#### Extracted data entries
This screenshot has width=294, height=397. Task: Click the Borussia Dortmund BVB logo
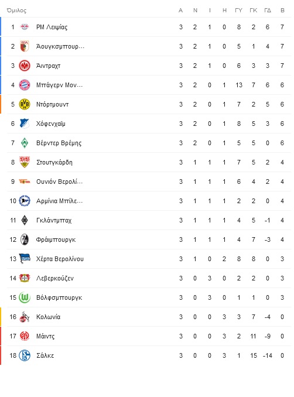pos(25,104)
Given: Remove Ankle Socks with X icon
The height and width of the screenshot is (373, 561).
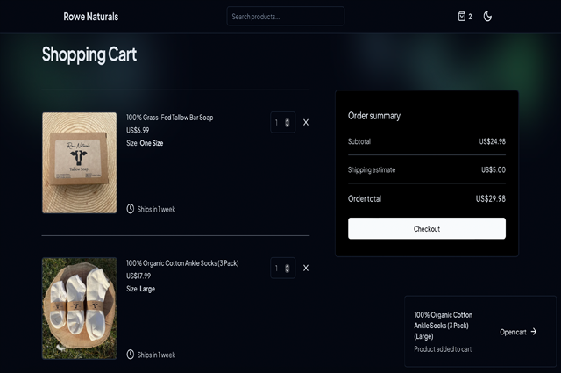Looking at the screenshot, I should (306, 269).
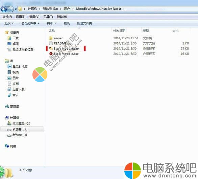Open the recent locations dropdown arrow

coord(16,9)
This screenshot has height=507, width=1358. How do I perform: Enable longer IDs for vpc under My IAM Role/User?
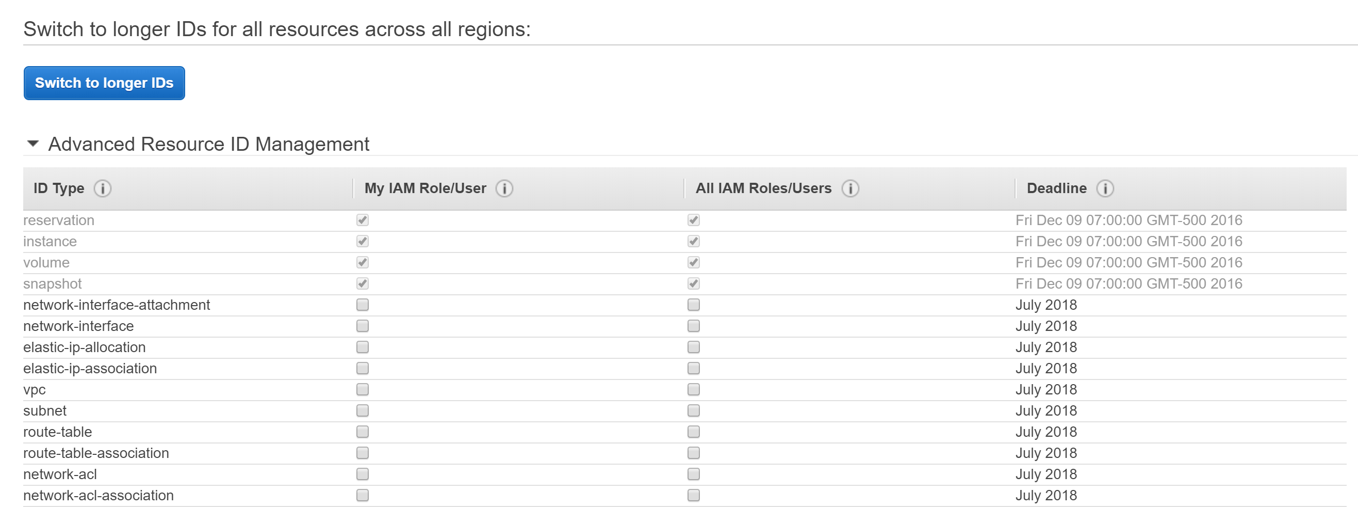tap(362, 389)
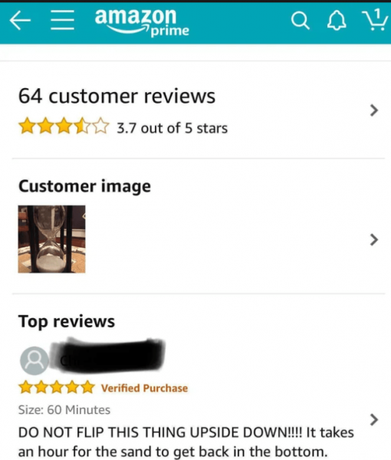391x460 pixels.
Task: Open the DO NOT FLIP review text
Action: click(186, 442)
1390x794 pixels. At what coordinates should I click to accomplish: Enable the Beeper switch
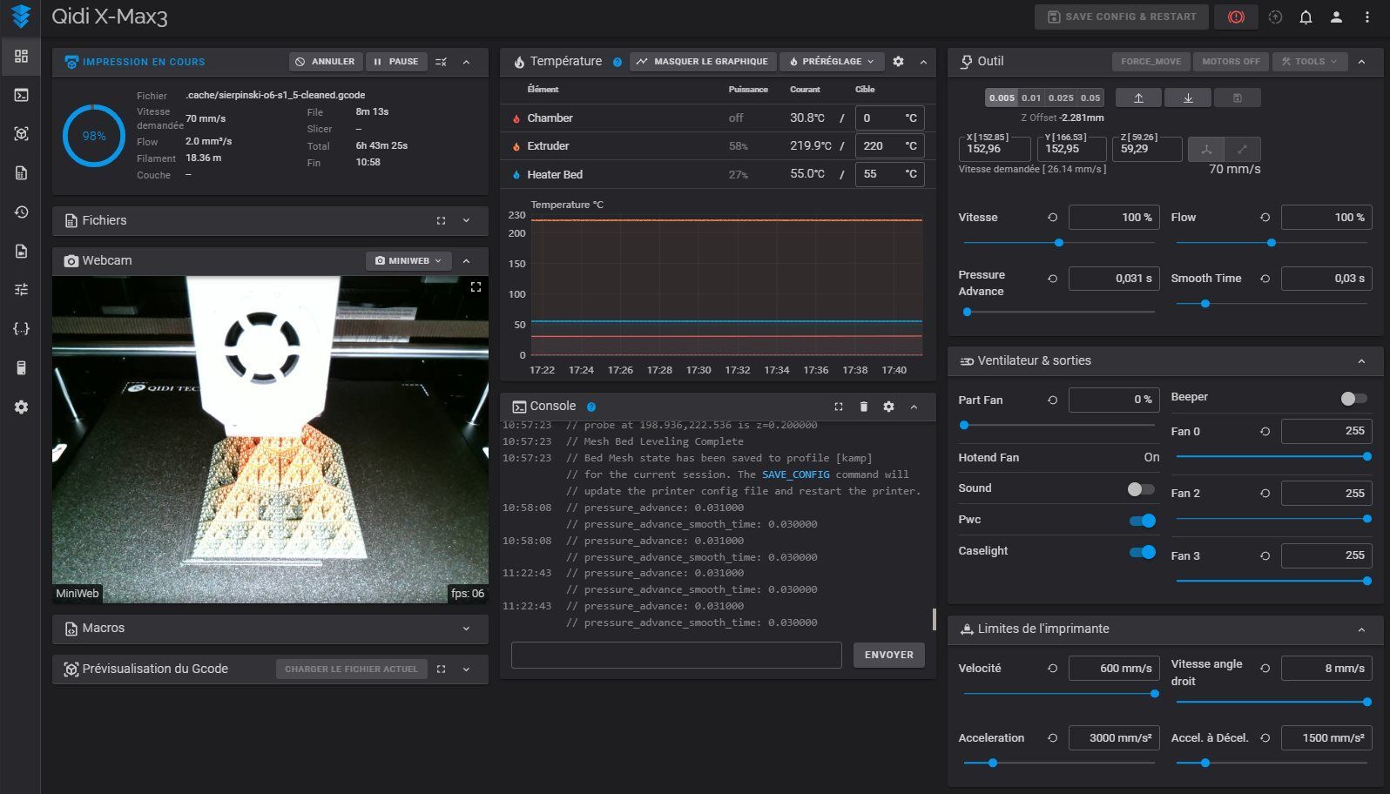coord(1353,398)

#### HOW TO COMPLETE THIS TASK
The expected output is an exact retyping of the lines from the line with "1390x794 pixels. At" through the last line of the data, with both ends kept and the pictures dropped.

#### RESULT BELOW
1390x794 pixels. At what coordinates should I click to accomplish: Enable the Beeper switch
coord(1353,398)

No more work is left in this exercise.